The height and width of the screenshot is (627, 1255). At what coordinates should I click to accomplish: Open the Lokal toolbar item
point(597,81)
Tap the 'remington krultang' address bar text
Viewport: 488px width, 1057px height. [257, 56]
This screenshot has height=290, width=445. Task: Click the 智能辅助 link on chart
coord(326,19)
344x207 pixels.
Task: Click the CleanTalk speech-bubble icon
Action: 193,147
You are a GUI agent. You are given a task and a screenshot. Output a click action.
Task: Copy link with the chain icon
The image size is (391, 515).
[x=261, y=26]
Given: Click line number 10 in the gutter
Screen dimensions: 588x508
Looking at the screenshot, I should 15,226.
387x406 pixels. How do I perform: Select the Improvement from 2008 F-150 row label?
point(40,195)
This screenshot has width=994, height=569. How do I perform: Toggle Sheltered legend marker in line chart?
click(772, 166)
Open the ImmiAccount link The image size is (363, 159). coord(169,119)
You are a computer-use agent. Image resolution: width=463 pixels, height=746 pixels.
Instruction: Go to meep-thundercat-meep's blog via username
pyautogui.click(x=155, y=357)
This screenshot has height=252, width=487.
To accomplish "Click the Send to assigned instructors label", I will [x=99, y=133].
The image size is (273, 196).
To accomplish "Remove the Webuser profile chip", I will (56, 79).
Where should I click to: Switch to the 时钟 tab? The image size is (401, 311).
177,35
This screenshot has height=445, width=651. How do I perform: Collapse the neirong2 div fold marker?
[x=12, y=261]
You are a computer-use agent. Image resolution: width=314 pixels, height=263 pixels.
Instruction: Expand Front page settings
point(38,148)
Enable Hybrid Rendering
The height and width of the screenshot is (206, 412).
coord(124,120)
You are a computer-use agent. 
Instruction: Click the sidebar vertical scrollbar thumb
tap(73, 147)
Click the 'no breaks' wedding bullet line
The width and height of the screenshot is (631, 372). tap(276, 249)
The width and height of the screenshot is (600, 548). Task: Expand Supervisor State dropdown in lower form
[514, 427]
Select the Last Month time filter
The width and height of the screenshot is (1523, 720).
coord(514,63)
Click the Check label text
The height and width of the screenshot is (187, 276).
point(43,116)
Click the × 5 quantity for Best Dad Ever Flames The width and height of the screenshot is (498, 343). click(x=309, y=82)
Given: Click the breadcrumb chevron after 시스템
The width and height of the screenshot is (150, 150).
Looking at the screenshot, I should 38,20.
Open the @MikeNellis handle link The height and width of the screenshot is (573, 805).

### WHAT THE TASK REQUIRES
Nothing should be dropped: transcribe all the material exactly.

### FINISHED TASK
The height and width of the screenshot is (627, 1255). At what coordinates should I click to accomplish: Open the Lokal toolbar item
point(597,81)
Tap the 'remington krultang' address bar text
Viewport: 488px width, 1057px height. [257, 56]
This screenshot has height=290, width=445. Task: Click the 智能辅助 link on chart
coord(326,19)
344x207 pixels.
Task: Click the CleanTalk speech-bubble icon
Action: 193,147
You are a GUI agent. You are given a task and a screenshot. Output a click action.
Task: Copy link with the chain icon
The image size is (391, 515).
[x=261, y=26]
Given: Click line number 10 in the gutter
Screen dimensions: 588x508
Looking at the screenshot, I should 15,226.
387x406 pixels. How do I perform: Select the Improvement from 2008 F-150 row label?
point(40,195)
This screenshot has width=994, height=569. How do I perform: Toggle Sheltered legend marker in line chart?
click(772, 166)
Open the ImmiAccount link The image size is (363, 159). coord(169,119)
You are a computer-use agent. Image resolution: width=463 pixels, height=746 pixels.
Instruction: Go to meep-thundercat-meep's blog via username
pyautogui.click(x=155, y=357)
This screenshot has height=252, width=487.
To accomplish "Click the Send to assigned instructors label", I will [x=99, y=133].
The image size is (273, 196).
To accomplish "Remove the Webuser profile chip", I will (56, 79).
Where should I click to: Switch to the 时钟 tab? The image size is (401, 311).
177,35
This screenshot has height=445, width=651. How do I perform: Collapse the neirong2 div fold marker?
[x=12, y=261]
You are a computer-use agent. Image resolution: width=314 pixels, height=263 pixels.
Instruction: Expand Front page settings
point(38,148)
Enable Hybrid Rendering
The height and width of the screenshot is (206, 412).
coord(124,120)
You are a computer-use agent. 
Instruction: Click the sidebar vertical scrollbar thumb
tap(73, 147)
Click the 'no breaks' wedding bullet line
The width and height of the screenshot is (631, 372). tap(276, 249)
The width and height of the screenshot is (600, 548). Task: Expand Supervisor State dropdown in lower form
[514, 427]
Select the Last Month time filter
The width and height of the screenshot is (1523, 720).
coord(514,63)
Click the Check label text
The height and width of the screenshot is (187, 276).
point(43,116)
Click the × 5 quantity for Best Dad Ever Flames The width and height of the screenshot is (498, 343). click(x=309, y=82)
Given: Click the breadcrumb chevron after 시스템
The width and height of the screenshot is (150, 150).
Looking at the screenshot, I should 38,20.
Open the @MikeNellis handle link The height and width of the screenshot is (573, 805).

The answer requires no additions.